Prompted by modern technologies in data acquisition, the statistical analysis of spatially distributed function-valued quantities has attracted a lot of attention in recent years. In particular, combinations of functional variables and spatial point processes yield a highly challenging instance of such modern spatial data applications. Indeed, the analysis of spatial random point configurations, where the point attributes themselves are functions rather than scalar-valued quantities, is just in its infancy, and extensions to function-valued quantities still remain limited. In this view, we extend current existing first- and second-order summary characteristics for real-valued point attributes to the case where in addition to every spatial point location a set of distinct function-valued quantities are available. Providing a flexible treatment of more complex point process scenarios, we build a framework to consider points with multivariate function-valued marks, and develop sets of different cross-function (cross-type and also multi-function cross-type) versions of summary characteristics that allow for the analysis of highly demanding modern spatial point process scenarios. We consider estimators of the theoretical tools and analyse their behaviour through a simulation study and two real data applications.

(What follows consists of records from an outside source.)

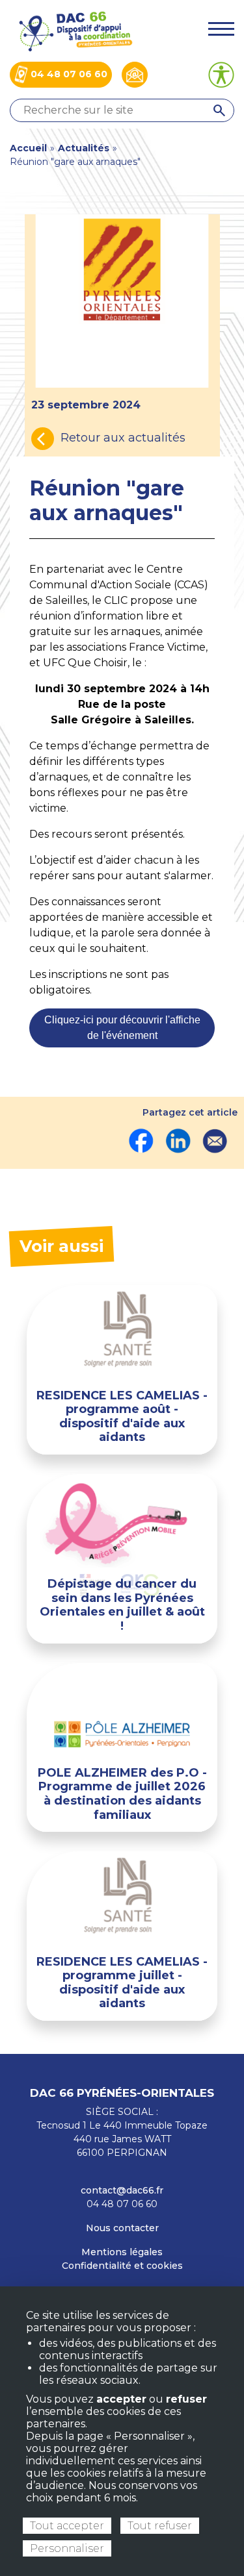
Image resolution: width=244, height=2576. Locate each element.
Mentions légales (122, 2252)
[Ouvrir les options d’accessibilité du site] (221, 75)
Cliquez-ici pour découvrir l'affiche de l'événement (122, 1027)
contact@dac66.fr (122, 2190)
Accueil (28, 148)
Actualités (83, 148)
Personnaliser (67, 2548)
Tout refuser (160, 2526)
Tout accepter (67, 2526)
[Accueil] (75, 30)
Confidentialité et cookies (122, 2265)
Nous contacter (122, 2228)
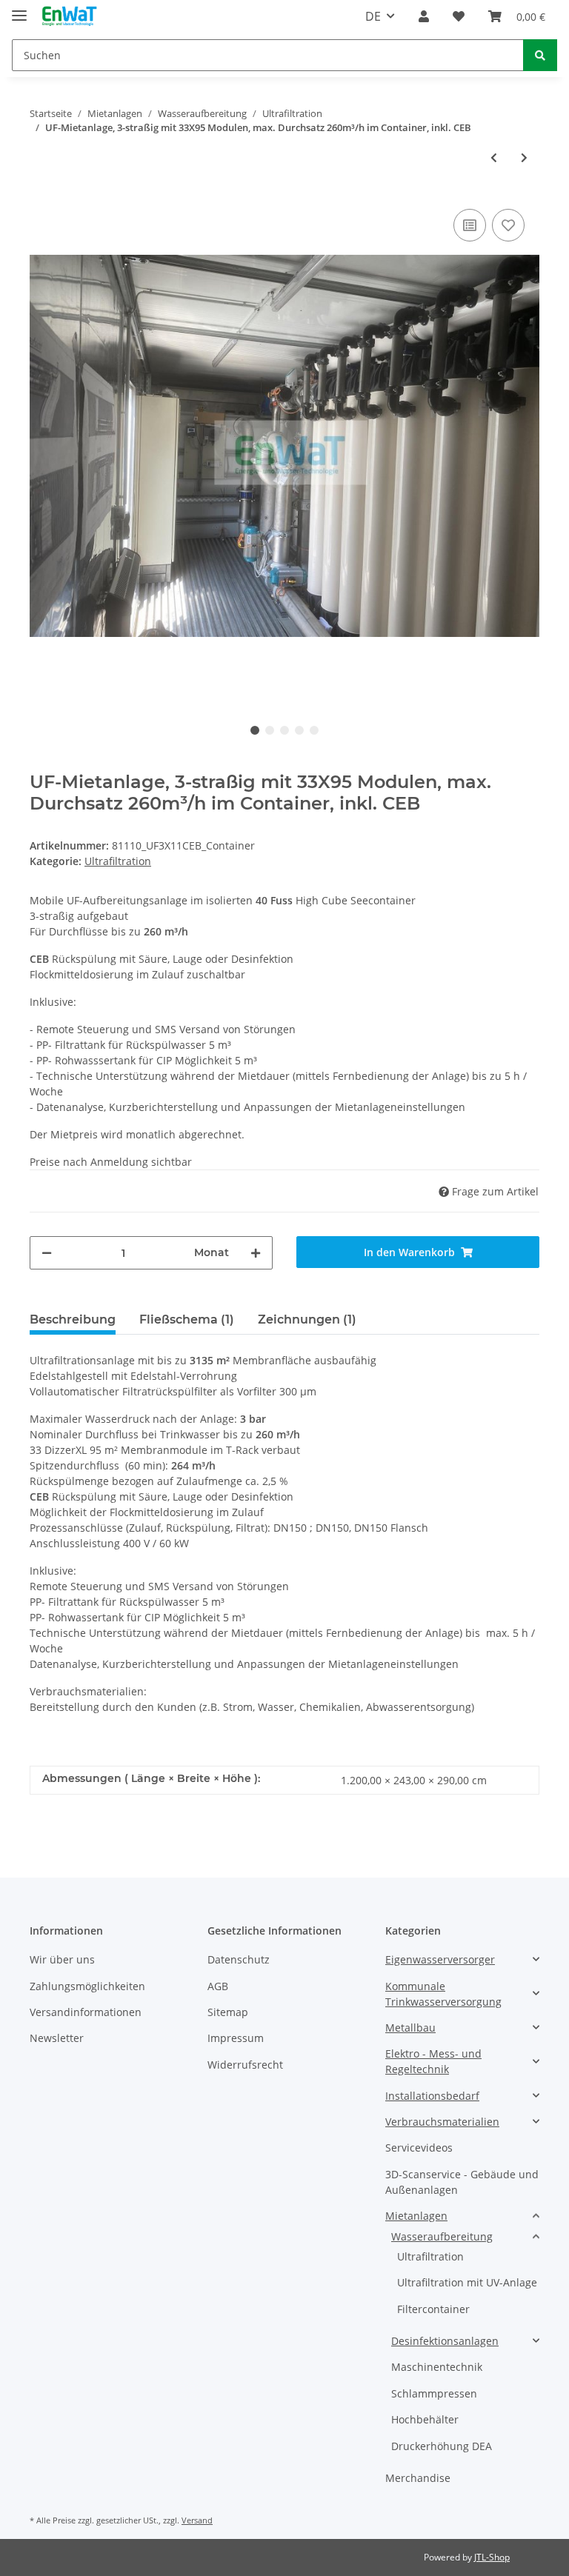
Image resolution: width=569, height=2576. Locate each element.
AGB (217, 1986)
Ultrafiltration (117, 861)
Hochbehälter (425, 2419)
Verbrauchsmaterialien (442, 2122)
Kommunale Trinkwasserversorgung (443, 1994)
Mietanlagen (416, 2216)
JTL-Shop (492, 2557)
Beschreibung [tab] (73, 1319)
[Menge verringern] (46, 1253)
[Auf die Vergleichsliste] (469, 225)
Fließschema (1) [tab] (186, 1319)
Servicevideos (419, 2147)
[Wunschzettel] (458, 16)
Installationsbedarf (432, 2096)
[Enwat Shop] (69, 16)
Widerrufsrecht (245, 2065)
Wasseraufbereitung (442, 2236)
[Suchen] (540, 55)
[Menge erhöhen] (255, 1253)
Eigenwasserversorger (440, 1959)
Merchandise (417, 2478)
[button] (424, 16)
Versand (197, 2520)
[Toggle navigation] (19, 9)
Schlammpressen (434, 2393)
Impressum (235, 2038)
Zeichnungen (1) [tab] (307, 1319)
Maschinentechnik (436, 2367)
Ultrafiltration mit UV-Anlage (467, 2282)
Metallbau (410, 2028)
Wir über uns (62, 1959)
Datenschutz (238, 1959)
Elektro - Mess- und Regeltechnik (433, 2061)
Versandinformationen (86, 2012)
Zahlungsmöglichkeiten (87, 1986)
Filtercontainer (433, 2309)
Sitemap (227, 2012)
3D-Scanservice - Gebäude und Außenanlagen (462, 2182)
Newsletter (57, 2038)
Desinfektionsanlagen (445, 2341)
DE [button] (373, 16)
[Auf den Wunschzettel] (508, 225)
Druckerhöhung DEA (441, 2446)
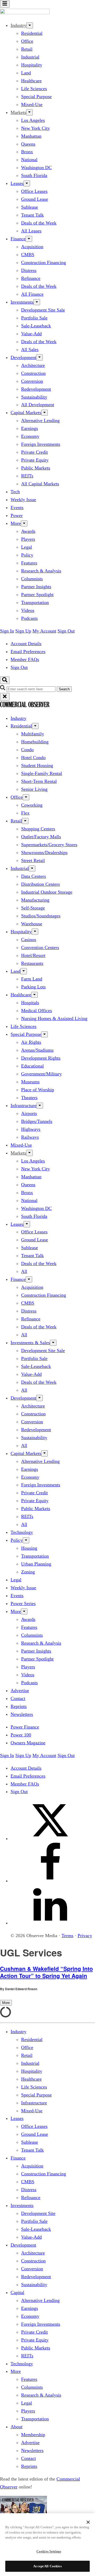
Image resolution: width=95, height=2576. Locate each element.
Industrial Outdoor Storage (46, 892)
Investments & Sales (30, 1342)
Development (23, 357)
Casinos (28, 939)
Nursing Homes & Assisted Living (54, 1018)
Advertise (20, 1690)
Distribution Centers (40, 884)
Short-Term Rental (39, 781)
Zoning (28, 1571)
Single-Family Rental (41, 773)
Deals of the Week (38, 223)
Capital (17, 2292)
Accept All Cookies (47, 2566)
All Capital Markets (40, 483)
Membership (33, 2434)
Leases (17, 183)
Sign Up (23, 631)
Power (17, 515)
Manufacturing (35, 900)
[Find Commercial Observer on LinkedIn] (50, 1923)
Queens (28, 144)
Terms (67, 1935)
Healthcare (31, 80)
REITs (27, 475)
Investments (22, 302)
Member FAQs (25, 659)
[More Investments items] (37, 302)
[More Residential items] (35, 726)
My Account (44, 631)
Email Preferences (28, 651)
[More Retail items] (25, 821)
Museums (30, 1081)
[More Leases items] (26, 183)
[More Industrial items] (32, 868)
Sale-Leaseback (36, 325)
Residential (31, 33)
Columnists (32, 578)
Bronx (27, 151)
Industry (18, 718)
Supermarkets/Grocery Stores (49, 844)
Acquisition (32, 246)
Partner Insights (36, 586)
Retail (26, 49)
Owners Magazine (28, 1742)
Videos (27, 610)
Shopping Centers (38, 828)
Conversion (32, 381)
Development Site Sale (43, 310)
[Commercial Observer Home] (25, 12)
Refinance (30, 278)
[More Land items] (23, 971)
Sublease (29, 207)
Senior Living (34, 789)
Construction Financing (43, 262)
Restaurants (32, 963)
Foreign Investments (40, 444)
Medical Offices (36, 1010)
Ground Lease (34, 199)
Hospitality (31, 65)
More (16, 523)
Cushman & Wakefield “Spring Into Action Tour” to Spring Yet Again (46, 1972)
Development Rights (40, 1058)
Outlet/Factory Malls (41, 836)
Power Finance (25, 1727)
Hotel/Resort (33, 955)
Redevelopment (36, 389)
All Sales (30, 349)
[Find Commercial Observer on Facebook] (50, 1880)
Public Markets (35, 468)
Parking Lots (33, 986)
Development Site (38, 2213)
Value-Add (31, 333)
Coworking (31, 805)
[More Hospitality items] (35, 931)
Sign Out (66, 631)
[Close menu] (5, 697)
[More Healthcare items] (34, 995)
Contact (18, 1698)
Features (29, 563)
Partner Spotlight (37, 594)
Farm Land (31, 978)
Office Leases (34, 191)
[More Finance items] (29, 239)
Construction (33, 373)
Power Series (23, 1603)
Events (17, 507)
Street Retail (33, 860)
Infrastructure (23, 1105)
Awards (28, 531)
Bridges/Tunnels (36, 1121)
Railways (30, 1137)
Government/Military (41, 1073)
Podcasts (29, 618)
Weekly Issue (23, 499)
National (29, 159)
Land (26, 72)
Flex (25, 813)
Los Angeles (33, 120)
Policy (27, 555)
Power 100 (21, 1734)
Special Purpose (36, 96)
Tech (15, 491)
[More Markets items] (29, 112)
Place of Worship (37, 1089)
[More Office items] (26, 797)
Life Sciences (34, 88)
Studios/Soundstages (40, 915)
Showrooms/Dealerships (44, 852)
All (24, 1271)
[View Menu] (5, 4)
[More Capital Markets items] (44, 413)
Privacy (85, 1935)
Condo (27, 749)
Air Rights (31, 1042)
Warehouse (31, 923)
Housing (29, 1548)
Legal (26, 547)
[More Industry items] (29, 25)
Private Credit (34, 452)
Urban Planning (36, 1564)
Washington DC (36, 167)
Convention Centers (40, 947)
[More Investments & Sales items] (53, 1343)
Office (27, 41)
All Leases (31, 230)
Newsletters (22, 1714)
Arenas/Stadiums (37, 1050)
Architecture (33, 365)
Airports (29, 1113)
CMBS (27, 254)
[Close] (88, 2522)
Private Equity (35, 460)
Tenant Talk (32, 215)
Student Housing (37, 765)
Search (64, 689)
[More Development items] (39, 357)
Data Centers (33, 876)
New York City (35, 128)
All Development (37, 404)
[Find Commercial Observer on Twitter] (50, 1838)
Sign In (7, 631)
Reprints (19, 1706)
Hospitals (30, 1002)
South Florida (34, 175)
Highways (30, 1129)
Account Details (26, 643)
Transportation (35, 602)
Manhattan (31, 136)
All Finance (32, 294)
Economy (30, 436)
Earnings (29, 428)
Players (28, 539)
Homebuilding (35, 741)
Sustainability (34, 397)
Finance (18, 238)
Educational (32, 1066)
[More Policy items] (26, 1540)
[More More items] (24, 523)
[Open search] (5, 680)
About (16, 2426)
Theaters (29, 1097)
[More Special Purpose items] (44, 1034)
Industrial (30, 57)
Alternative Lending (40, 420)
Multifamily (32, 733)
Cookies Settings (48, 2551)
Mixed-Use (31, 104)
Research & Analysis (41, 570)
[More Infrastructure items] (39, 1106)
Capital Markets (26, 412)
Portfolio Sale (34, 317)
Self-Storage (33, 908)
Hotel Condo (33, 757)
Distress (28, 270)
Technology (22, 1532)
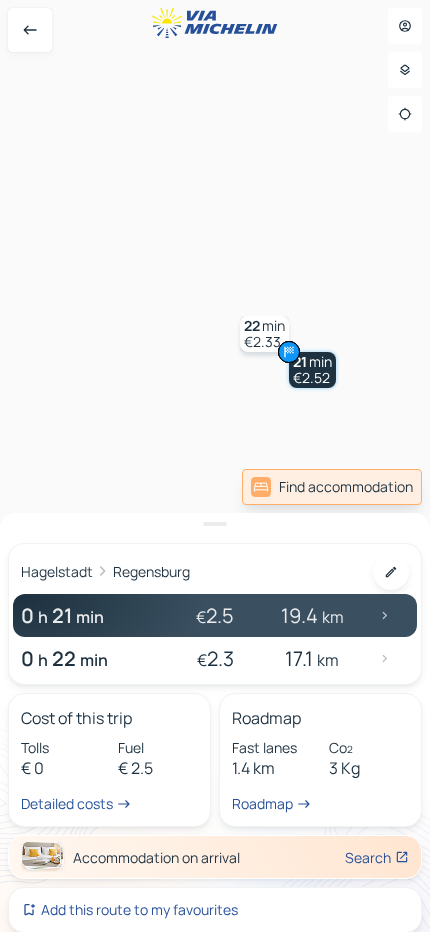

翻译：受现代数据采集技术的推动，近年来对空间分布函数值量的统计分析引起了广泛关注。特别是，函数变量与空间点过程的组合构成了此类现代空间数据应用中极具挑战性的实例。事实上，对点属性本身为函数而非标量值的空间随机点构型进行分析仍处于起步阶段，且向函数值量的扩展仍然有限。基于此，我们将现有用于实值点属性的一阶和二阶摘要特征扩展至每个空间点位置除自身外还可获取一组不同函数值量的情形。通过提供对更复杂点过程情景的灵活处理，我们构建了一个考虑具有多元函数值标记的点的框架，并开发了不同的交叉函数（交叉类型及多函数交叉类型）版本的摘要特征集，从而能够分析要求严苛的现代空间点过程情景。我们考虑了这些理论工具的估计量，并通过模拟研究及两项实际数据应用分析了其性能。